= Sergio Villa =

Sergio Villa (born c. 1986), better known as Sergio was a contestant on the Mexican reality show Buscando a Timbiriche, La Nueva Banda where he was one of 30 participants made up of 15 boys and 15 girls ranging in ages from 15 to 22. The contestants all lived in the "Escuela Timbiriche" in order to compete to become one of 7 members of the new band. Sergio, however, was eliminated from the show in the October 14, 2007 finale. Sergio was 21 years old at the time he was a contestant. He was born in Mexico City.

Despite his elimination in the show's finale (Episode 16), Sergio was consistently congratulated by the Timbiriche creators and Timbiriche Council as having one of the best voices on the show; In fact, Sergio had the greatest number of fans in Mexico and Latin America in comparison to all of the other Timbiriche contestants. In addition to his singing talent, he is also an ice skater, climber and swimmer.
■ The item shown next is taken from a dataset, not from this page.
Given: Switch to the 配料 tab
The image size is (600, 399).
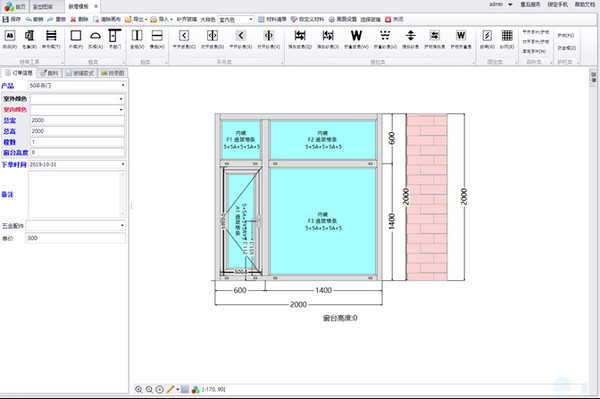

Sergio plans to pursue a musical career. A rumor that an alternate band of Timbiriche is to be created by producer Eduardo Capetillo, has been published on several websites. This alternate band is said to include Sophia, Sergio, Marcela, Nain, Fabián and Verónica, all former contestants of Buscando a Timbiriche, La Nueva Banda. This information is not yet confirmed, however.